Passage provided:
####################

G. Advancing Understanding
The previous sections have contained descriptions of
the current state of knowledge of the climate of the past and present, the current
understanding of the forcing agents and processes in the climate system and how
well they can be represented in climate models. Given the knowledge possessed
today, the best assessment was given whether climate change can be detected and
whether that change can be attributed to human influence. With the best tools
available today, projections were made of how the climate could change in the
future for different scenarios of emissions of greenhouse gases.
Figure 28: The cascade of uncertainties in projections to be considered
in developing climate and related scenarios for climate change impact, adaptation,
and mitigation assessment. [Based on Figure
This Section looks into the future in a different way. Uncertainties are present
in each step of the chain from emissions of greenhouse gases and aerosols, through
to the impacts that they have on the climate system and society (see Figure
28). Many factors continue to limit the ability to detect, attribute, and
understand current climate change and to project what future climate changes
may be. Further work is needed in nine broad areas.

####################

What needs to be done:
Using the passage on advancing climate understanding, explain why it says further work is needed in nine broad areas.

Information provided:
####################

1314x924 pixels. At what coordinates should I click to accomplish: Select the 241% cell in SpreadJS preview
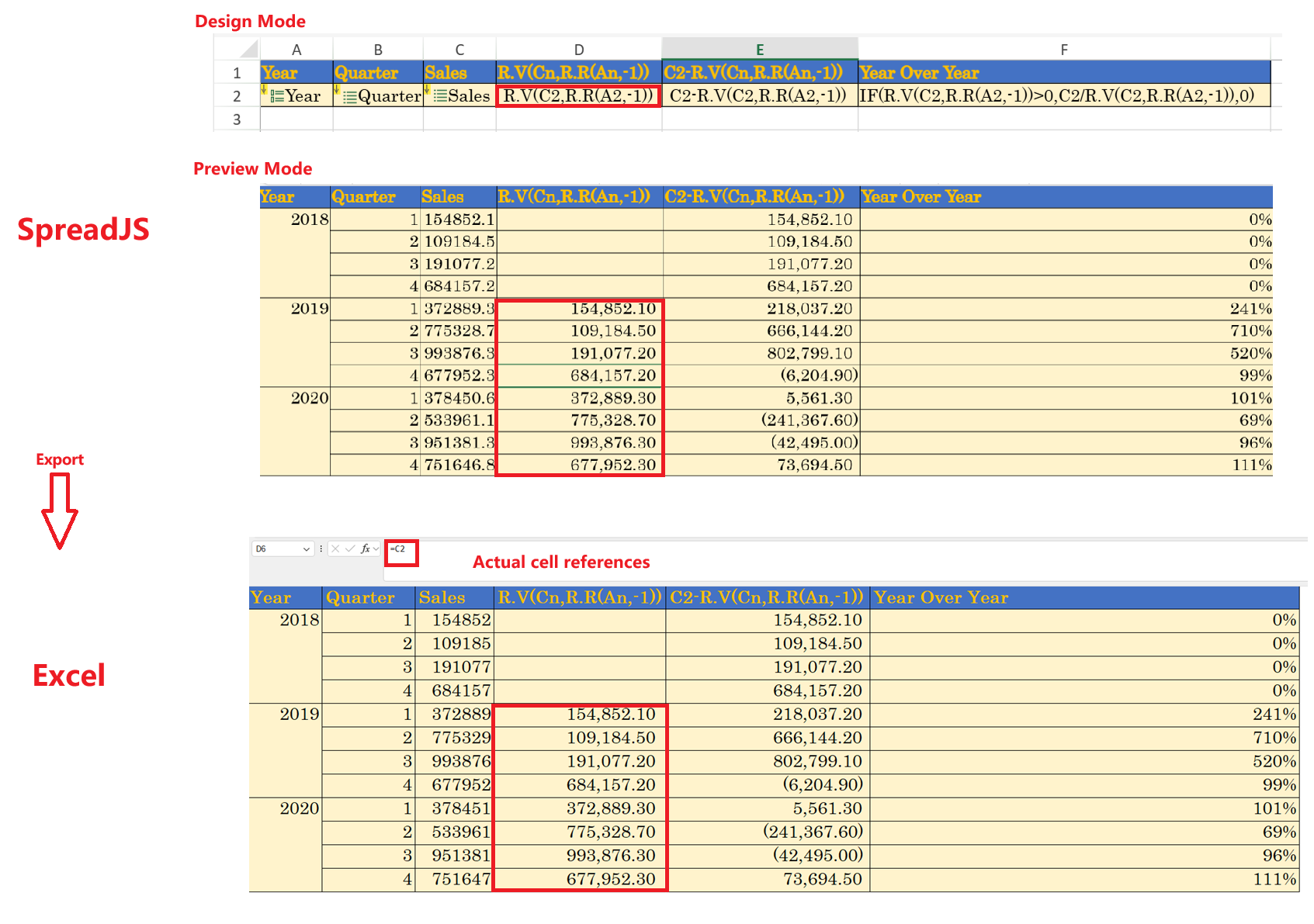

####################

Solved problem:
Uncertainties are present at each step of the chain from greenhouse gas and aerosol emissions through to their impacts on the climate system and society. Many factors therefore continue to limit the ability to detect, attribute, and understand current climate change and to project future climate changes.